━━ Data supplied ━━

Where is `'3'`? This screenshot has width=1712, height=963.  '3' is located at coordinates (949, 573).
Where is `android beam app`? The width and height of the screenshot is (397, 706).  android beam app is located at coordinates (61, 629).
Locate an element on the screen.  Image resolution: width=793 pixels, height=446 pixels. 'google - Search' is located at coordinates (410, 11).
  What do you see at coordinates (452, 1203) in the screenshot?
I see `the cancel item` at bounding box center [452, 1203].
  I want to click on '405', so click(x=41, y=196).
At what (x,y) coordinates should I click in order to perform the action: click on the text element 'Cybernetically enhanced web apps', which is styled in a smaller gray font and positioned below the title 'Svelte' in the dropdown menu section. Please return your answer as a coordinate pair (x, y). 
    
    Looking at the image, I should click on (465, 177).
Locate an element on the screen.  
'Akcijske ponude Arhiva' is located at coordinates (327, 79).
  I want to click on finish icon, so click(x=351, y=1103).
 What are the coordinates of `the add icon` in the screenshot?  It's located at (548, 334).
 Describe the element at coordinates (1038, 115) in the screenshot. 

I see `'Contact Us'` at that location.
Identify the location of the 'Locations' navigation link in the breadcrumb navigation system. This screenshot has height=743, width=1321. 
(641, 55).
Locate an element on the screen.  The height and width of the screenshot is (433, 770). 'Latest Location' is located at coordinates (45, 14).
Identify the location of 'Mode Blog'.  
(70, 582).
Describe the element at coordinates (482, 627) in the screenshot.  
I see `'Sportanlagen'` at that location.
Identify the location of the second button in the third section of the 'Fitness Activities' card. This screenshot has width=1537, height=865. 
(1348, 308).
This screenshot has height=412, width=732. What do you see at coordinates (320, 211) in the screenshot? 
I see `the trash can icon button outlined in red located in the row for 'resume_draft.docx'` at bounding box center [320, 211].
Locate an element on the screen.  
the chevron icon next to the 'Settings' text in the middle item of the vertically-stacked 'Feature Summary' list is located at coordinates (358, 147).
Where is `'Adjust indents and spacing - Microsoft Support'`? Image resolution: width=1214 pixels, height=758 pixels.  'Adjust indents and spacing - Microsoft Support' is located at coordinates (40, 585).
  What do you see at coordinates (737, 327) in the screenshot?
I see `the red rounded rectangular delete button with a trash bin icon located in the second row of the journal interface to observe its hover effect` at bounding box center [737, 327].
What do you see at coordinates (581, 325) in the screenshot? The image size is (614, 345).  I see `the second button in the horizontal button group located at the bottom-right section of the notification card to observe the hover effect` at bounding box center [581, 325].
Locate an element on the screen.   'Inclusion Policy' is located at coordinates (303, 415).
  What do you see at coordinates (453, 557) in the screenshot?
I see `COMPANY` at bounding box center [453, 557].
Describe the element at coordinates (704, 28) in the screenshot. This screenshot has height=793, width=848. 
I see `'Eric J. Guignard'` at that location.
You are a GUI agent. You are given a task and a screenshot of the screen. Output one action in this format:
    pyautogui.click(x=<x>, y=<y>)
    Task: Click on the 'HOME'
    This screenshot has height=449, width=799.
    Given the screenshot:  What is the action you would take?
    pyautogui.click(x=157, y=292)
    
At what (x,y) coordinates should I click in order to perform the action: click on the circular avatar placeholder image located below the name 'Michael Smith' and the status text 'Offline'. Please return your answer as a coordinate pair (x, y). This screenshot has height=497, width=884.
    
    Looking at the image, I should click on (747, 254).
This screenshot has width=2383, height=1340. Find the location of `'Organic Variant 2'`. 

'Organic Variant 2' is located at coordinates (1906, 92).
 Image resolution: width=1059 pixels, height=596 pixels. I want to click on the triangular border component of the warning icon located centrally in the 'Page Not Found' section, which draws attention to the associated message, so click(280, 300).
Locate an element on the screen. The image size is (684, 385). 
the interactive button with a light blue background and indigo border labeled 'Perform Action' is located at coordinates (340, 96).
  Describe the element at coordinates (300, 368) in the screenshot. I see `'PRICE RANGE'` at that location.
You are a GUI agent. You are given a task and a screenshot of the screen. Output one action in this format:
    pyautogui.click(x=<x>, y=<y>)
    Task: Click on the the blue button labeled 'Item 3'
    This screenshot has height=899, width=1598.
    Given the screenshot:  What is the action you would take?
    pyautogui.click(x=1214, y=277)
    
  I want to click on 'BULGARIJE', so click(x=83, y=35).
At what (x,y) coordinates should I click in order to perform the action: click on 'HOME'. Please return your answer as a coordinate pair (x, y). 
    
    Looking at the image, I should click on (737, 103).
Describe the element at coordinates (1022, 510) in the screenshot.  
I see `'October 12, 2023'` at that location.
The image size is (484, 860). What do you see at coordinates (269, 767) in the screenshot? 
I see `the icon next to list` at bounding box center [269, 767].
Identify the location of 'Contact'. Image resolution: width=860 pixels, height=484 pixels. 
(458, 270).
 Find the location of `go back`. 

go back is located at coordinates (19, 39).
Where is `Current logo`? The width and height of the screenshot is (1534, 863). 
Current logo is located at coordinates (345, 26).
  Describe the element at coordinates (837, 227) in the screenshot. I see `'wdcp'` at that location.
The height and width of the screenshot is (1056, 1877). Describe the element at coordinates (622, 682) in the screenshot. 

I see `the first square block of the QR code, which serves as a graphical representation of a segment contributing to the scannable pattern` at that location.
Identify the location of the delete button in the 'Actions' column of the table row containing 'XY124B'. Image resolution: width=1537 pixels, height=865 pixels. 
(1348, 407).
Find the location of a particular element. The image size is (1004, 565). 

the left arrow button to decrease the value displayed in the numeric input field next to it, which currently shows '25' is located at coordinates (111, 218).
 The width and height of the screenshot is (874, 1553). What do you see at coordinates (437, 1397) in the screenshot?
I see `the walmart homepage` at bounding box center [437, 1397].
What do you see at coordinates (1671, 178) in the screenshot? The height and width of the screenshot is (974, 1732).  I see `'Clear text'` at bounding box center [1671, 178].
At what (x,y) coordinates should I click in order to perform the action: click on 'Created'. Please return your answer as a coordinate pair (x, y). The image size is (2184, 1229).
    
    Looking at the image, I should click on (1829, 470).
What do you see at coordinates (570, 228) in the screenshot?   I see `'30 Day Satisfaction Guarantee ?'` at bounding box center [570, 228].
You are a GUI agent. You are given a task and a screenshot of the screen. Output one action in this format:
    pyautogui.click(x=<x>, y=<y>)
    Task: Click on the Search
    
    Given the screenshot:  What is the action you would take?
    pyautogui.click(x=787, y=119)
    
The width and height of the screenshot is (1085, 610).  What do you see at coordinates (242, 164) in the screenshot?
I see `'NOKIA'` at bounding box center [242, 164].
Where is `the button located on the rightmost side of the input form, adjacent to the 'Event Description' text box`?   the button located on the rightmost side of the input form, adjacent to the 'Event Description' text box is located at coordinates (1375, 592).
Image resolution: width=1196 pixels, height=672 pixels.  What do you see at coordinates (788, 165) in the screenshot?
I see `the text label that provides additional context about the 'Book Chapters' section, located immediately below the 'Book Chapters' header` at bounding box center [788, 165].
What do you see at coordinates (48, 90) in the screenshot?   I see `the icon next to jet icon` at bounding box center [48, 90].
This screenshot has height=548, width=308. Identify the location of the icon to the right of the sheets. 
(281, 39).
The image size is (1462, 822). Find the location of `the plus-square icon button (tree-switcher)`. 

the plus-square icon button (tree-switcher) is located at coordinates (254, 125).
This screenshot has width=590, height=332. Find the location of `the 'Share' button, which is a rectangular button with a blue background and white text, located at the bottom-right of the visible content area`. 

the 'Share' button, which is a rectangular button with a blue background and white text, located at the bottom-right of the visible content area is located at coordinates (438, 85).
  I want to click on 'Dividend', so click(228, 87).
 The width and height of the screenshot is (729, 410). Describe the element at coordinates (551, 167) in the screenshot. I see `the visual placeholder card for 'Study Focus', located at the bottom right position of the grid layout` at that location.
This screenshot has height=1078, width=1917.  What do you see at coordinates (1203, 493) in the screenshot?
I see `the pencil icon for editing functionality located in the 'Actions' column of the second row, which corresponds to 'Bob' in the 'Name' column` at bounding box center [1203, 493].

━━━

Task prompt >>
Repeat the rows above word for word, from the first row through the row containing "coordinates (61, 629).", including both.

Worked solution >>
Where is `'3'`? This screenshot has width=1712, height=963.  '3' is located at coordinates (949, 573).
Where is `android beam app`? The width and height of the screenshot is (397, 706).  android beam app is located at coordinates (61, 629).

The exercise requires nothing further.